*TASK OBJECTIVE*: Nothing but the lines from the one holding "The height and" through the last line of the material below should be set down, exactly and without images.

LISTED RECORDS section start

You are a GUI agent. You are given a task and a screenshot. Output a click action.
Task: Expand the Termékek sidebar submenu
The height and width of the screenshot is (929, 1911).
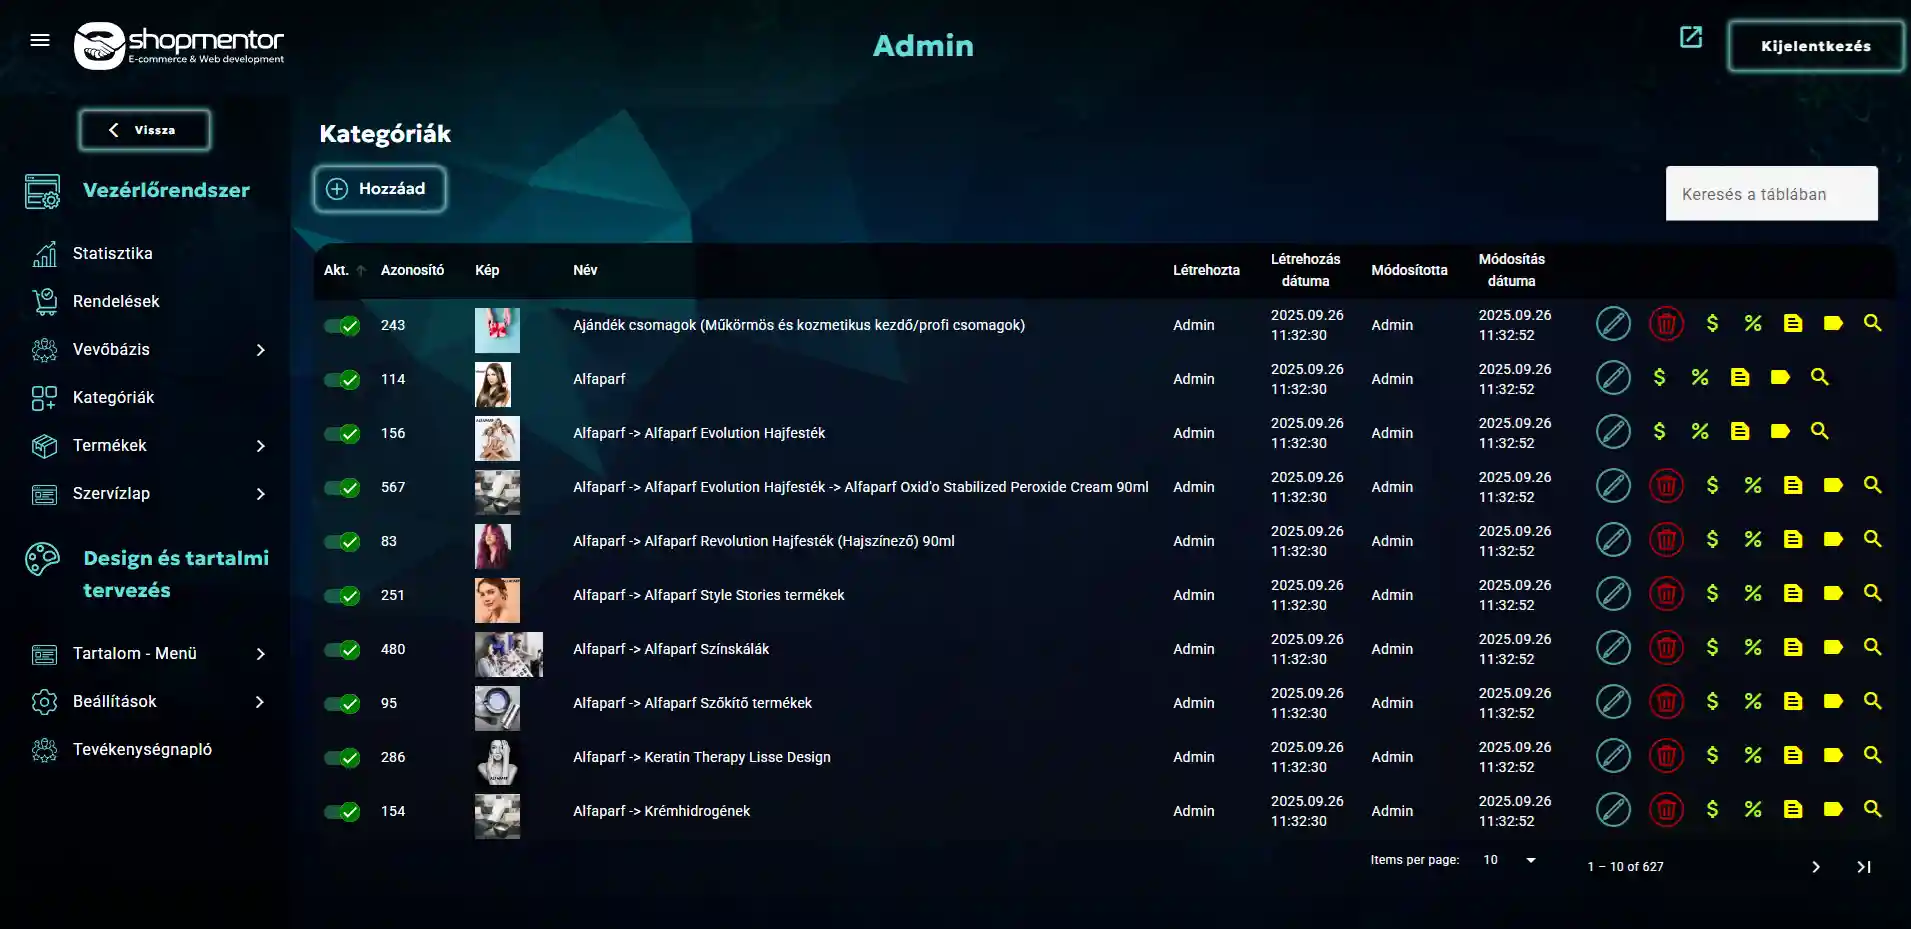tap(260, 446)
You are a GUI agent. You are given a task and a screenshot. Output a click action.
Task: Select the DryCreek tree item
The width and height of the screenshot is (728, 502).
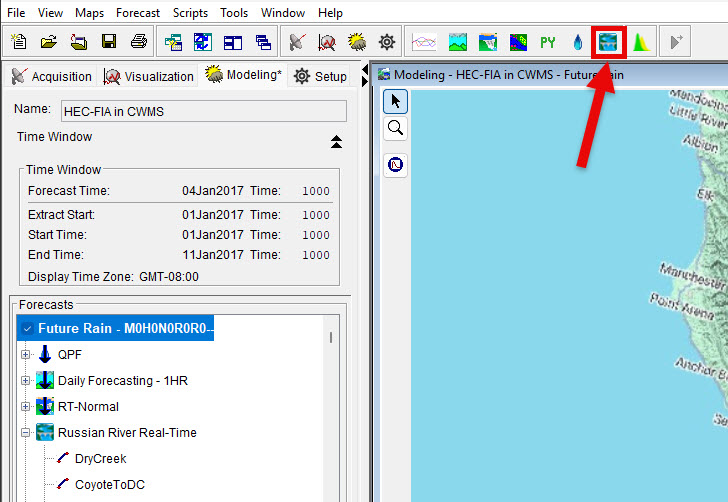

LISTED RECORDS section end

*ANSWER BOX*:
The height and width of the screenshot is (929, 1911).
tap(260, 446)
You are a GUI agent. You are given a task and a screenshot. Output a click action.
Task: Select the DryCreek tree item
The width and height of the screenshot is (728, 502).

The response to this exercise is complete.